**本文**
_ _ _ _ _ _ _

より優しく、より精度の高い放射線治療を皆様に。
高精度放射線治療装置Vero4DRTの導入。
当科は2015年6月より高精度放射線治療装置Vero4DRT(ベロ フォーディーアールティー)を導入いたしました。
Vero4DRTは体内で移動する病変を追いかけながら照射する「動体追尾照射」を得意としています。「動体追尾照射」とはどのような治療でしょうか?

肺癌を例に考えてみましょう。肺癌を放射線治療で完全に治療するためには肺癌の病変全体に放射線を照射しなければなりません。そのための方法の一つとして当科では従来から定位照射(ピンポイント照射)を実施してきました。しかし肺は呼吸で動きますから肺癌の病変も呼吸により移動します。従って、定位照射といえども、病変全体に確実に照射するためには、病変が呼吸で移動する範囲を全て照射するか、患者さんに息を止めてもらいながら照射する、あるいは、呼吸中の特定のタイミングでのみ照射する、といった工夫が必要でした。

しかしVero4DRTの「動体追尾照射」では、前後左右、時として、旋回移動をする病変にも追随し、病変のみを途切れることなく照射できます。このため、放射線を照射する範囲は従来の定位照射と比べると2/3から1/2程度にまで縮小可能で、患者さんの体により優しい放射線治療を実現しました。
一方、Vero4DRTは、病変や周囲の臓器の形状に正確に合わせて放射線を照射する、強度変調放射線治療(IMRT)も得意です。この治療が現在最も得意とする疾患は前立腺癌ですが、腹部の他の臓器や脳にも応用でき、病変にはより強く照射しつつ重要臓器は保護する放射線治療が可能です。

また、Vero4DRTは、上記のような特別な治療だけではなく、一般の放射線治療患者さんにも早く正確な放射線治療を行う機能を備えております。
三菱重工業株式会社が京都大学を始めとする機関と世界に先駆けて開発したVero4DRT。癌治療を必要とする全ての方にお勧めしたい高精度放射線治療装置です。

_ _ _ _ _ _ _

次の記述1.〜3.がそれぞれ上の本文と合っているか、「はい」か「いいえ」で答え、判断の根拠となる本文の語句をそのまま引用してください。
1. Vero4DRTが導入されたのは2015年6月である。
2. 動体追尾照射では、照射範囲を従来の定位照射の1/3程度まで縮小できる。
3. 強度変調放射線治療(IMRT)が現在最も得意とする疾患は肺癌である。

コレクションから取り出した項目:
_ _ _ _ _ _ _

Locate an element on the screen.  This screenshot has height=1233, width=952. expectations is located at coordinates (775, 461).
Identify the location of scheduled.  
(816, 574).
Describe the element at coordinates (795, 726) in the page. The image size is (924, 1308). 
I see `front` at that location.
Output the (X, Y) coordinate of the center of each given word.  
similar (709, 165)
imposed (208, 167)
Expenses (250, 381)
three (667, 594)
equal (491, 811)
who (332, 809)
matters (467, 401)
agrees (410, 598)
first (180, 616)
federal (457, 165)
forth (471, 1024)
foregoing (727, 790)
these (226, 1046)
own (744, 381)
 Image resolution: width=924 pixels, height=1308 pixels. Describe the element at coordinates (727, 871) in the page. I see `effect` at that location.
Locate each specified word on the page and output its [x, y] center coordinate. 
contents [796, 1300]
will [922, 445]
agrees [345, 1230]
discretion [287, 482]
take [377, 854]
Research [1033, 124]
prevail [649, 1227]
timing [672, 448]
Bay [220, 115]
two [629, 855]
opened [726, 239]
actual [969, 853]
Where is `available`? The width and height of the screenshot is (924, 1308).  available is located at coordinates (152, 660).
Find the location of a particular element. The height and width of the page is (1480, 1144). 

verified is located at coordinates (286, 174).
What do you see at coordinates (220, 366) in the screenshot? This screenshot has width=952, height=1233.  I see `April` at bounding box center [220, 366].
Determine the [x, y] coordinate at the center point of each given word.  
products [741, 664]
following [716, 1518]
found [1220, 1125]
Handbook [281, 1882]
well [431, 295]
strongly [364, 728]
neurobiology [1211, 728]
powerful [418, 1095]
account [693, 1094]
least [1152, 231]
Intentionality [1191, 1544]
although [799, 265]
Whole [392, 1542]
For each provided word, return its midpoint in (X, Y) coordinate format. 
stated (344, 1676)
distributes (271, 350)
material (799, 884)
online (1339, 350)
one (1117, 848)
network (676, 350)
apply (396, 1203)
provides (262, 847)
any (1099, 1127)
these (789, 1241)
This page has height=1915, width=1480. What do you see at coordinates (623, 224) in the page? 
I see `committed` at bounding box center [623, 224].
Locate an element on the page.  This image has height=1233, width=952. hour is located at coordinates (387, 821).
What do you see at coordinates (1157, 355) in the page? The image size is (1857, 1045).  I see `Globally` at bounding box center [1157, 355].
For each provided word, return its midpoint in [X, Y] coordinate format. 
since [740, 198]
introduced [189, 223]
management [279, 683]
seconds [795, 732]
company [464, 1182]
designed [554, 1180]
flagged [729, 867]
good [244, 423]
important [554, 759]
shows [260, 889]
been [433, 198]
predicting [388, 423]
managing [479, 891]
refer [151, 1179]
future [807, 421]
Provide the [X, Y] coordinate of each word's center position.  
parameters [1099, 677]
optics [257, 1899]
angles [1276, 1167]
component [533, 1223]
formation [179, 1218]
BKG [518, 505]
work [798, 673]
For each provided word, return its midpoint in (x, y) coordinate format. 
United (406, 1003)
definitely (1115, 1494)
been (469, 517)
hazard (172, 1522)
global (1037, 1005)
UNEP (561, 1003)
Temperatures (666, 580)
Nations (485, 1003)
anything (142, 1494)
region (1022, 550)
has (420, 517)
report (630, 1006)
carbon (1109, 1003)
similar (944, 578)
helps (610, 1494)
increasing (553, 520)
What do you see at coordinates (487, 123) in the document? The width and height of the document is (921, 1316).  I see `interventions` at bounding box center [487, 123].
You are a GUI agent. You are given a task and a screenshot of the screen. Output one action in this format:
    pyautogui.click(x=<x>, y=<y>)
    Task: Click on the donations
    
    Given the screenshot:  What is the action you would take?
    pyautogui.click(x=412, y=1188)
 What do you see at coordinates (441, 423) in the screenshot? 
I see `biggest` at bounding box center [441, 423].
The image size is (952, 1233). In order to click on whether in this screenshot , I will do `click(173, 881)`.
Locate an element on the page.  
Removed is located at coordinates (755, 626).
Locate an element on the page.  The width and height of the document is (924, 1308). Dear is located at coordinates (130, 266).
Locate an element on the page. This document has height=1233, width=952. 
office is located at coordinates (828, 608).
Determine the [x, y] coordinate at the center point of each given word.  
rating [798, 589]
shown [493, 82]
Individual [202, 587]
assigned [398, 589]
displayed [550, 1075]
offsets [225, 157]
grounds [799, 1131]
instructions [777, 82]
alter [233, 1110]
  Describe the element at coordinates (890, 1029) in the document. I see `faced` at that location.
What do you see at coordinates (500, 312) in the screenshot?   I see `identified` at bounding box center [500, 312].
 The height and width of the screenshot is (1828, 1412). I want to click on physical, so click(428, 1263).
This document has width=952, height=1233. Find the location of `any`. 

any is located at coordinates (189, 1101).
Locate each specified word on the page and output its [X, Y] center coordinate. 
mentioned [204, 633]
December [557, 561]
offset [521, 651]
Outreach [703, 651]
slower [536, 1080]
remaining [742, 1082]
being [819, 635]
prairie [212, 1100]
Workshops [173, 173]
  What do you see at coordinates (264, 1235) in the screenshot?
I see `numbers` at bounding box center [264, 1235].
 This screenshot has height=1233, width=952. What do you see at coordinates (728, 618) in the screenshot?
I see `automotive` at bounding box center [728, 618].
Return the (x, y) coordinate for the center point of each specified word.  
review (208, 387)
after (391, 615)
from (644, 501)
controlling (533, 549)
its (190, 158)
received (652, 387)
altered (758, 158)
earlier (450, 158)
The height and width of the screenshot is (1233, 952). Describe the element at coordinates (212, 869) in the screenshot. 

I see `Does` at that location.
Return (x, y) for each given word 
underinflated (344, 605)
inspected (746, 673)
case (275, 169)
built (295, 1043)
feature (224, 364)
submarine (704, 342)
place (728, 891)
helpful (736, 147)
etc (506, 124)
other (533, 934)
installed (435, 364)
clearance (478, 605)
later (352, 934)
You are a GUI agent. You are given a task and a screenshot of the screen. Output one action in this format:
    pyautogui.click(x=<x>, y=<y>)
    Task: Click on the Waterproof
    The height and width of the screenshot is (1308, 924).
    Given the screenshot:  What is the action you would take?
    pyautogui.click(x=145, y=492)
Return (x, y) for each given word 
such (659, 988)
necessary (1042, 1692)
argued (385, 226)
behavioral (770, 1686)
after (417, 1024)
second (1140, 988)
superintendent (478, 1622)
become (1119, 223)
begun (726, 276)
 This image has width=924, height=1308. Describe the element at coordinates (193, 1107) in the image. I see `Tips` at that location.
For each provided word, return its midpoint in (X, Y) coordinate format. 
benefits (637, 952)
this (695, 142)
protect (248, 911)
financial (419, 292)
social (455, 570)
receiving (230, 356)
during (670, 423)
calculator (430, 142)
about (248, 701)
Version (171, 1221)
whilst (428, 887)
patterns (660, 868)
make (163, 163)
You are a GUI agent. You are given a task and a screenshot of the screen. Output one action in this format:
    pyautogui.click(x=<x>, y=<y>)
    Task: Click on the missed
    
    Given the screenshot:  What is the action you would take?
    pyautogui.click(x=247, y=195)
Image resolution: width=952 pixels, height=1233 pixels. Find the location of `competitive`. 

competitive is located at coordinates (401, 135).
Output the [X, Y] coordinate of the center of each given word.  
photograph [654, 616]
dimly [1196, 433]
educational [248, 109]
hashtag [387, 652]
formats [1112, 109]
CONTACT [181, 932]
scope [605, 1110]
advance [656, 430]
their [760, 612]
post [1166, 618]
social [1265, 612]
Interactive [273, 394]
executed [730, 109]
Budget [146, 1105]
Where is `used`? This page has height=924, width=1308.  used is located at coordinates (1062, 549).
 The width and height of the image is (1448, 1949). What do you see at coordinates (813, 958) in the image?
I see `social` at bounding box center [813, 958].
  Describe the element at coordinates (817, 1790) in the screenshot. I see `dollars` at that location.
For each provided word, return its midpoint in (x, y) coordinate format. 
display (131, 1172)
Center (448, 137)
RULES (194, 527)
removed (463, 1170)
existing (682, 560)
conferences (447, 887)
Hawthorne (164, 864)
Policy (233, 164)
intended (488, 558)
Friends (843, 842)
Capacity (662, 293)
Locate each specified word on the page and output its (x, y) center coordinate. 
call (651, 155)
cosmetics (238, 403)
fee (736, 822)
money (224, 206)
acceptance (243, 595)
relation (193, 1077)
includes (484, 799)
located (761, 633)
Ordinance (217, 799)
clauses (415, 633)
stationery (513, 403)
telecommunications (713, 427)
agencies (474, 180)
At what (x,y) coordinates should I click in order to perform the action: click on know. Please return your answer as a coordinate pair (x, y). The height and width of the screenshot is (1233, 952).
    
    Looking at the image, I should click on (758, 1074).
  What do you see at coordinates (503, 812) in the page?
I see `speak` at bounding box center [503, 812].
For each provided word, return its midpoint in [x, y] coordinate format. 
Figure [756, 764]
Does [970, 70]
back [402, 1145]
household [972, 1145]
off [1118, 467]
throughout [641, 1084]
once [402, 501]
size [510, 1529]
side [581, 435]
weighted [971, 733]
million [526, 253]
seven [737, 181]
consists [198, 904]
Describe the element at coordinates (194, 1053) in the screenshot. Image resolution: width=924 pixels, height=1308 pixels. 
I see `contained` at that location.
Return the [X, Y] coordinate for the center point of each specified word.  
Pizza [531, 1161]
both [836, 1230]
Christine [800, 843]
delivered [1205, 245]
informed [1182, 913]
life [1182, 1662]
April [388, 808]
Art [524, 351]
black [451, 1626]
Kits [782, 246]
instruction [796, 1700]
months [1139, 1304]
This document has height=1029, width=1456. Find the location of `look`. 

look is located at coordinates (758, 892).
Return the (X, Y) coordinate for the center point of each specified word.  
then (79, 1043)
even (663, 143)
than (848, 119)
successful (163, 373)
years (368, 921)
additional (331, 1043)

_ _ _ _ _ _ _

**解答**
1. はい:「当科は2015年6月より高精度放射線治療装置Vero4DRT(ベロ フォーディーアールティー)を導入いたしました。」
2. いいえ:「放射線を照射する範囲は従来の定位照射と比べると2/3から1/2程度にまで縮小可能で」
3. いいえ:「この治療が現在最も得意とする疾患は前立腺癌ですが」